An encroachment relates to a building or structure that intrudes on or crosses over another person’s property.

This includes but is not limited to walls, overhangs and part of a building/structure that is above or below the ground. An example of an encroachment is when an individual decides to build a garage and its roof ends up overhanging across the neighbour’s property.

Relief of an encroachment may include the following:

  • compensation to the owner of the property affected by the encroachment;
  • transfer or lease of the subject land to the encroaching owner whereby they pay consideration; or
  • The removal of the encroachment.

We can assist you to attempt to resolve the matter including engaging suitable experts to prepare the plans required to show the encroachment and drafting and registering the required dealings.

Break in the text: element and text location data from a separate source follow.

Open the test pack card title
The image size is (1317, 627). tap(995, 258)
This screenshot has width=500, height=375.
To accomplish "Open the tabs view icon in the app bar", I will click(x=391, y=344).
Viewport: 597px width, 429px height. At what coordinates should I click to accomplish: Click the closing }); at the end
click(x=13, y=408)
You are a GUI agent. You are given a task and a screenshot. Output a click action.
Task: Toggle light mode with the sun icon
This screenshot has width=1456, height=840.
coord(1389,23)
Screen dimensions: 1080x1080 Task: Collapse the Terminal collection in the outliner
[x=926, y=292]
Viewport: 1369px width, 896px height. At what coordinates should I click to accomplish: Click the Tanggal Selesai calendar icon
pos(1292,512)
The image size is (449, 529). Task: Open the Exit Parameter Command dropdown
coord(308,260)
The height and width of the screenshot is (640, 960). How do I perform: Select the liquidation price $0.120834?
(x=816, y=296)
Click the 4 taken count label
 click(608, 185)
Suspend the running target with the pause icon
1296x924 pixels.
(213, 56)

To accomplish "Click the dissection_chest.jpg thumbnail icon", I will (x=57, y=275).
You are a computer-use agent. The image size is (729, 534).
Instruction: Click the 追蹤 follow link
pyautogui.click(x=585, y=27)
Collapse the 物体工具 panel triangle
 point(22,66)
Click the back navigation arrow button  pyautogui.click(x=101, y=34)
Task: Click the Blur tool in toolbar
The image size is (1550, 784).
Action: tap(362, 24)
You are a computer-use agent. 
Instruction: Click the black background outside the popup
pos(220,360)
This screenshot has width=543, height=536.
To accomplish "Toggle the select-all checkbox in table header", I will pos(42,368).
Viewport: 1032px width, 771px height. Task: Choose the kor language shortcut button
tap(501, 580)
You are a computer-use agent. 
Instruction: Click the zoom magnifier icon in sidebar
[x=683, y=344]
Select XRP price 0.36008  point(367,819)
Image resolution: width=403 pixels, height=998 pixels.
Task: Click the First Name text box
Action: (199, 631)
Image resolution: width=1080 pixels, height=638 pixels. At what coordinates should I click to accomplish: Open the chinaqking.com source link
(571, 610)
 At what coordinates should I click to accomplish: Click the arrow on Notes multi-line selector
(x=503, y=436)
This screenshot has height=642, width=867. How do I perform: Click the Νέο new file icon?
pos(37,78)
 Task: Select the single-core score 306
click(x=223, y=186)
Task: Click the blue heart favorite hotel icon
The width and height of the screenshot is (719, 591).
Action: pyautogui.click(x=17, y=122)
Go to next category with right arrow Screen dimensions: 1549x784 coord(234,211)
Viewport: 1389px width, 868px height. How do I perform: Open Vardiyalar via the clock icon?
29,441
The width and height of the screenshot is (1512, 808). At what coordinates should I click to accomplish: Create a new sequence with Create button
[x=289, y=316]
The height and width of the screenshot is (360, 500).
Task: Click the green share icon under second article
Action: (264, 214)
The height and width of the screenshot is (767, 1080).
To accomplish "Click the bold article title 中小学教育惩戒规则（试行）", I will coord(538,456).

You should first make reasonable attempts to reach an agreement to resolve the matter with the other party. We encourage the parties to engage in mediation using the Community Justice Centre to resolve their differences which is a free service.

If a resolution cannot be reached, we can provide you with advice and representation to stop resolve the encroachment by an order of the Court.

Given our experience in these matters, we can provide competitive fixed fees for each stage of the process so that there are no hidden surprises.

Adverse Possession

Adverse possession means someone has legal title over property because they’ve been in possession of it for a long time. This can occur even if someone else believes they have title to the land.

This commonly occurs when:

  • a fence or building has extended past its boundary the neighbour may have adverse possession over the land. This may sometimes only be the matter of a few centimetres, but when it comes to valuable property that can be a significant amount of money.
  • part or all of land has been abandoned and you can demonstrate you have had the use and enjoyment of the land and maintained the land for a prescribed period of time.

Our lawyers have experience helping clients work through adverse possession claims and defending property rights and values. Given our experience in these matters, we can provide competitive fixed fees for each stage of the process so that there are no hidden surprises.